It’s one of those things that people say that you can’t go home again; but really you can, as long as you do it right. Spider-Man: Homecoming rolls into theatres at just the right time for a Marvel universe that while still entertaining was starting to get a little repetitive at times as this reboot of the Spider-Man is on point with the comics of yesteryear and finally allows us to see the web slinger the way he was always meant to be seen; as a precious kid wanting to do the right thing and getting into a little bit of trouble along the way.
In the wake of the events that we saw in Civil War, A young and very eager Peter Parker (Tom Holland) begins to navigate his newfound identity as the web-slinging super hero. Emboldened by his experience with the Avengers, Peter settles in back home where he lives with his Aunt May (Marisa Tomei) all the while under the watchful eye of his new mentor Tony Stark (Robert Downey, Jr.). Peter tries to fall back into his normal daily routine of school, girls and life in general all the while distracted by thoughts of proving himself to be more than just your friendly neighborhood Spider-Man. However when the Vulture (Michael Keaton) emerges as a new villain, everything that Peter holds most dear will be put to the test as he learns what he’ll truly have to do to become to superhero that he wants to be and that the world deserves.
Through a unique blend of self-effacing humor and freshly staged action, Spider-Man: Homecoming is easily the best iteration of this character that we’ve seen…quite possibly ever and provides a fresh shot in the arm to a superhero universe that had been more focused on world building (and its subsequent destruction) then cracking wise and having some genuine fun with the premises put in front of them.
Coming off of 2015’s dark, yet widely comic Cop Car, writer/director Jon Watts was easily the best choice to helm this portion of the Marvel Universe. He attacks the material with a teenage like, frenetic style that translates exceptionally well to the adventures of a young man in the big city trying to define himself any way he can. The action sequences are quite solid and for a refreshing change not hell bent on destroying everything that Spider-Man (and his enemies) come across. It’s neighbourhood style action for our friendly neighbourhood web slinger. He also allows for genuine character development as we don’t necessarily see Peter as this larger than life hero, just as a young man with a high intellect who still has some important life lessons that school can’t teach him. Spending his nights in that mask and those tights gives him a crash course on how to not only be a superhero, but be the kind of young man that those he cares about want him to be. It captures the coming of age essence that makes the character so truly relatable and iconic for audiences everywhere, as the film allows for a healthy dose of heart and hilarity to go side by side with the mayhem. Granted with six different people pitching into the screenplay, it gets a little scattered and off the rails on occasion but quickly corrects itself thanks to the likeability and genuine charisma of its leading man.
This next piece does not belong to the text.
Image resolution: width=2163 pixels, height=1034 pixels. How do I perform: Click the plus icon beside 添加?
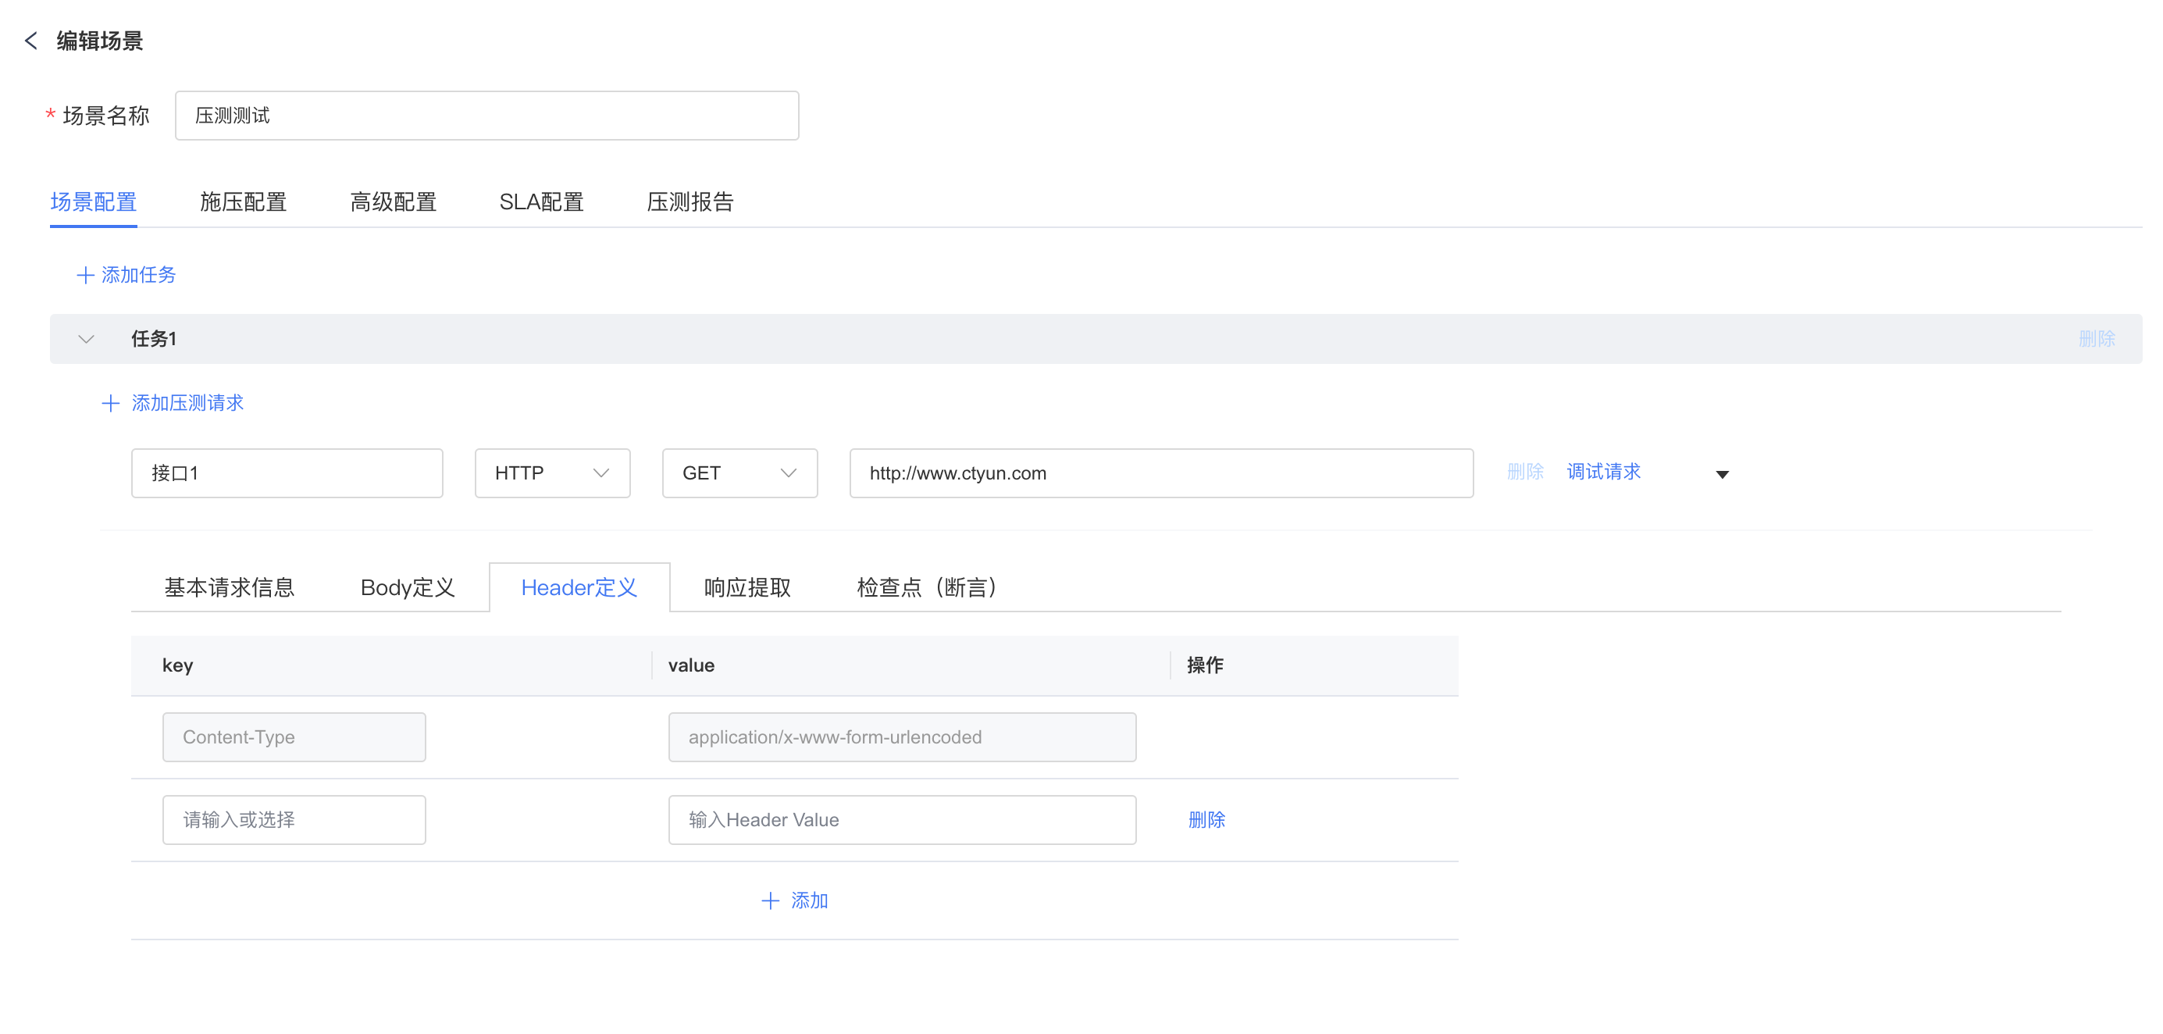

Now at the ripe old age of 21, Tom Holland can easily carry a picture. He gave the character both poise and presence while never forgetting that he was playing a teenager who doesn’t always know what he’s getting into. He feels like he’s going to be the kind of actor who can carry a franchise and/or win awards for decades to come and that’s an exciting thing to see on screen. As both his mentor on (and probably even off) screen, Robert Downey Jr provides a flashy but sage and calming influence to a young Peter who just wants to be listened to and taken seriously. Their dynamic together is quite good and I look forward to seeing more of them together both in and out of the Marvel Universe. Michael Keaton as Adrian Toomes (The Vulture) allows some genuine humanity to sneak into the menace and the dread that he brings to the table. He was broken by the actions and results of the existence of the Avengers and he marks a unique instance in this universe where we see that the actions of all of these characters have consequences that have to be dealt with eventually. That’s what Tony is trying to drill into young Peter’s head and that is what gives the entire film some genuine pathos and humanity. Jon Favreau, Marisa Tomei, Zendaya, Donald Glover, Tony Revolori, Bokeem Woodbine & Jacob Batalon all round out the ensemble nicely and make this an upper echelon quality Marvel movie for the books.
With Spider-Man: Homecoming we get the movie the Marvel universe needed at just the right time as it reminds us that these are stories about real characters dealing with things so fantastical that we also should not take it all that seriously at the exact same time. The line between pure entertainment and quality storytelling gets straddled to near perfection on this one and it is a sight to behold.